[Data provided — start]

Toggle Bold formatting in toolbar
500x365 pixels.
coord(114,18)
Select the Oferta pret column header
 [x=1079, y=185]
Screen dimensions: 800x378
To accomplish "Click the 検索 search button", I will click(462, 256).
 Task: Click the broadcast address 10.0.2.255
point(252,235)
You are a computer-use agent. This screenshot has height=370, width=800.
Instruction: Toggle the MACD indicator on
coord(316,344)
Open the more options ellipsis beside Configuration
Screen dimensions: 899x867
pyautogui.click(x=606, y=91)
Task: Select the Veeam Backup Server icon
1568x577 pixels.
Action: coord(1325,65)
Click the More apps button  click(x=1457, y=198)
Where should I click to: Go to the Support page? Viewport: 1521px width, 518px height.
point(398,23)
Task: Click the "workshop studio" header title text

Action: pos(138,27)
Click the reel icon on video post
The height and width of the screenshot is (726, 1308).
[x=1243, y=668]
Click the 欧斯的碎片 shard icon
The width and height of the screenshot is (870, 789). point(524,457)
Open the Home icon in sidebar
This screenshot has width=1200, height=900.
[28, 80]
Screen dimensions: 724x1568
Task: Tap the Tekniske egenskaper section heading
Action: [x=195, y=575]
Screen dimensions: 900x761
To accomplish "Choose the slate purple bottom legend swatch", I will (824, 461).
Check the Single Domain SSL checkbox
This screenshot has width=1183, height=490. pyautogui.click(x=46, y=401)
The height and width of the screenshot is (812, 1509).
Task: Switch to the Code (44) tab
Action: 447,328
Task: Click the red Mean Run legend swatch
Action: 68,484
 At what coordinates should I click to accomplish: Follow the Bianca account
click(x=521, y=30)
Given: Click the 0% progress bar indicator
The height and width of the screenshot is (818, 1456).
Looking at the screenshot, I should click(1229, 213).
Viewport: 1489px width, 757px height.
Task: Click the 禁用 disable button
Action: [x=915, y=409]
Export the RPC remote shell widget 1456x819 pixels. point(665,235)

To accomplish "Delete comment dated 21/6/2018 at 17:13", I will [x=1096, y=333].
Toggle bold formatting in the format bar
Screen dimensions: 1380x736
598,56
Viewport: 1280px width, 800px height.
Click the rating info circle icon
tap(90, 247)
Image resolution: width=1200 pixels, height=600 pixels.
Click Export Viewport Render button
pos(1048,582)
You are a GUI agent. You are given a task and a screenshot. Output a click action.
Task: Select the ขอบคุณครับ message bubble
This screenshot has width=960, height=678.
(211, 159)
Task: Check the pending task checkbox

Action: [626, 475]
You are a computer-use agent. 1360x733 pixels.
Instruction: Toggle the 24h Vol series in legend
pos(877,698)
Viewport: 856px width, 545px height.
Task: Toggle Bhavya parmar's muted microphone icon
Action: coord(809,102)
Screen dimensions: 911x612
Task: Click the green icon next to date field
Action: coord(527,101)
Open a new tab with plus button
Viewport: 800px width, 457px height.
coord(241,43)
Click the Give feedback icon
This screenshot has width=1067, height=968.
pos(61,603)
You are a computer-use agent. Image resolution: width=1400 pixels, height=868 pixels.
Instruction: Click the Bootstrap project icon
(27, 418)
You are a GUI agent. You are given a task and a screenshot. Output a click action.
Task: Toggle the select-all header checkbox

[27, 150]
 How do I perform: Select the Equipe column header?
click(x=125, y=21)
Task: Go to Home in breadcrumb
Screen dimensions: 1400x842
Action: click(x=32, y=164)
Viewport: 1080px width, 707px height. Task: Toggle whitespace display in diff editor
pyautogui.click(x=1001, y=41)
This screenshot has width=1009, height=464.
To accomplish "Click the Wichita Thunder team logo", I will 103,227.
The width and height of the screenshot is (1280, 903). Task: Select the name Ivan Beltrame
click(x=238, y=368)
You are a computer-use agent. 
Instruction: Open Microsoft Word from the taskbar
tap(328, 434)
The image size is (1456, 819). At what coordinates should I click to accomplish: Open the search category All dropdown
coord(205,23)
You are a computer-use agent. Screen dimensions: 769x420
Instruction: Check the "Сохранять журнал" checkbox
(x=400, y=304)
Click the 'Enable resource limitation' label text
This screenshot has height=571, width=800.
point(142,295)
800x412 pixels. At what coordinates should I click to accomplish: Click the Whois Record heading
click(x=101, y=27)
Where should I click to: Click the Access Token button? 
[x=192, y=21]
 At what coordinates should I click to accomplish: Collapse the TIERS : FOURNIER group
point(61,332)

[Data provided — finish]

# [Task instructions]
Wherever the string "will" occurs in the entries, copy that whole line.

# [Written answer]
To accomplish "Click the 検索 search button", I will click(462, 256).
To accomplish "Choose the slate purple bottom legend swatch", I will (824, 461).
To accomplish "Delete comment dated 21/6/2018 at 17:13", I will [x=1096, y=333].
To accomplish "Click the Wichita Thunder team logo", I will 103,227.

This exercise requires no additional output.